O TREVO E A ESMERALDA
Não me dou bem
com o frio e a chuva é, para mim, uma necessidade, mas não um prazer; apesar
disso, tenho uma simpatia muito especial pela Irlanda, uma simpatia que abraça
a terra e a gente.
A terra,
montanhas, planícies, lagos, enseadas, porque é lindíssima, simultaneamente
acolhedora e selvagem, aberta e misteriosa. A gente, porque — ah, que inveja! —
ama o seu país e o seu rico património, que sabe proteger e de que sabe
desfrutar. Mas também porque, exceptuando as qualidades que referi, encontro
nela traços que nos são familiares: por exemplo, um alegre desrespeito pelo
«socialmente correcto». Enquanto ali ao lado, na Grã-Bretanha, as famílias da
pequena burguesia botam os filhos na cama ao fim da tarde, nesta terra do
trevo, nesta ilha a que chamam Esmeralda por ser de um verde tão brilhante (um
presente da copiosa chuva), nós vemos os pimpolhos à noitinha, nos restaurantes
e nos bares, aos lado dos pais (e das mães), que cervejam pacata e
abundantemente ou bebem o seu uísque como nós, antes, bebíamos o bagaço.
E há uma outra
qualidade nos Irlandeses (ou, pelo menos, em muitos Irlandeses) que eu prezo
particularmente. Ela revelou-se-me na minha primeira visita, em serviço — foi
então que me deixei encantar pelo país e me prometi um regresso em férias.
Tinha de
percorrer longas distâncias e recusei-me a conduzir naquilo que, para mim, é o
lado errado da estrada. Mas um colega, com quem viajava, declarou, com
tranquila e superior segurança, que não haveria problemas, estava habituado a
essas coisas, conduziria ele... só mais tarde, e tarde de mais, me explicou que
a sua experiência se limitava a uma única viagem em estradas inglesas — durante
a qual tivera um acidente.
Embalado na
ignorância deste sombrio pormenor, aceitei a solução. E o que tinha de
acontecer aconteceu: para os lados de Killarney, passámos junto de um castelo
medieval. O perito condutor de volante à direita olhou-o e comentou: «Olha que
castelo tão giro!»; eu respondi: «Olha o carro que aí vem!»; ele desviou-se —
mas para o lado que os seus reflexos lhe ditaram, ou seja, para a direita; e a
direita era o meio da estrada.
Choque
frontal, felizmente a baixa velocidade. O colega a decretar «explique você, que
o seu inglês é melhor». Uma senhora irlandesa em crise, tanto mais que o carro
era novo e o que iria o marido dizer. Uma GNR (que lá se chama «Garda»)

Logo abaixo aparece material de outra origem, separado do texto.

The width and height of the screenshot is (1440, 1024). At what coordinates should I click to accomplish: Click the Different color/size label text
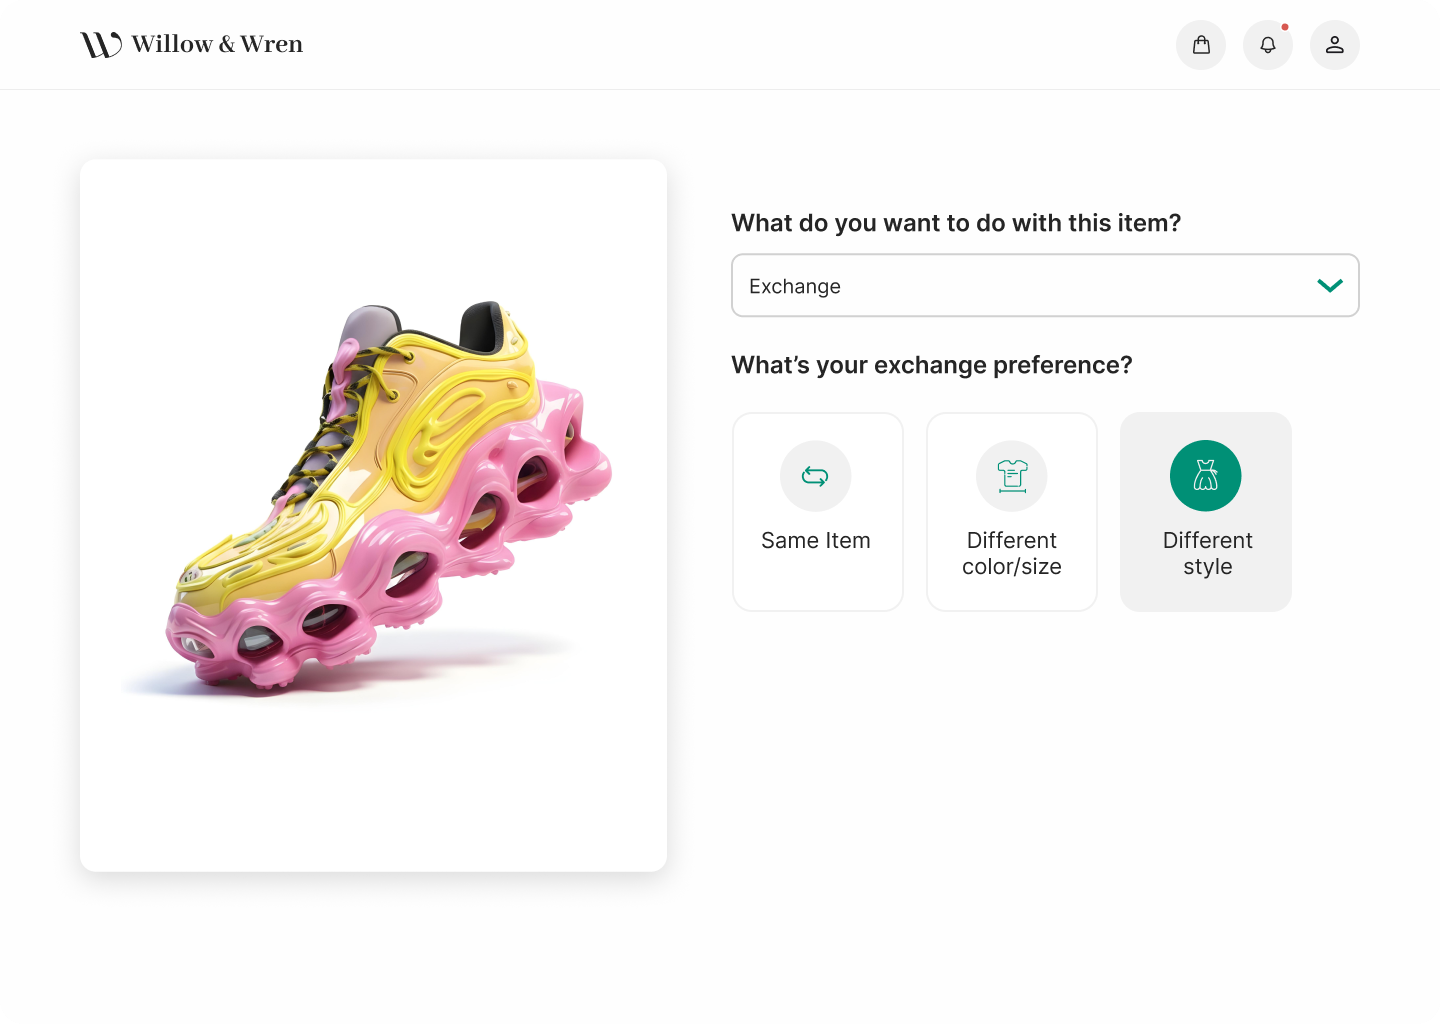click(x=1012, y=553)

simpática e eficiente. Regresso ao hotel de boleia, oferecida por um
cordialíssimo espectador. Dois valentes uísques para recompor as emoções. E, no
dia seguinte, saída em seguro táxi, para evitar males maiores.
Solução
abençoada: pude, enfim, apreciar a paisagem sem ter o estômago contraído. E a
paisagem era magnífica. Em certo ponto, à beira de um lago, passámos por uma
casinha encantadora, que, se houvesse justiça neste mundo, seria minha; e o
motorista, tanto ou mais conversador que os portugueses, informou: «Essa casa
está sempre vazia. Ninguém lá fica muito tempo...». Sorrindo, perguntei se
estava assombrada. E, com a maior naturalidade, ele respondeu-me:
— Não. Por acaso,
esta não está.
E aqui têm a
tal qualidade que tanto me impressionou e agradou.
É bom ver
gente que continua a conviver com as suas tradições e com os seus fantasmas,
sem se apressar a ligar para a SIC ou para a TVI na esperança de trinta
segundos de protagonismo televisivo.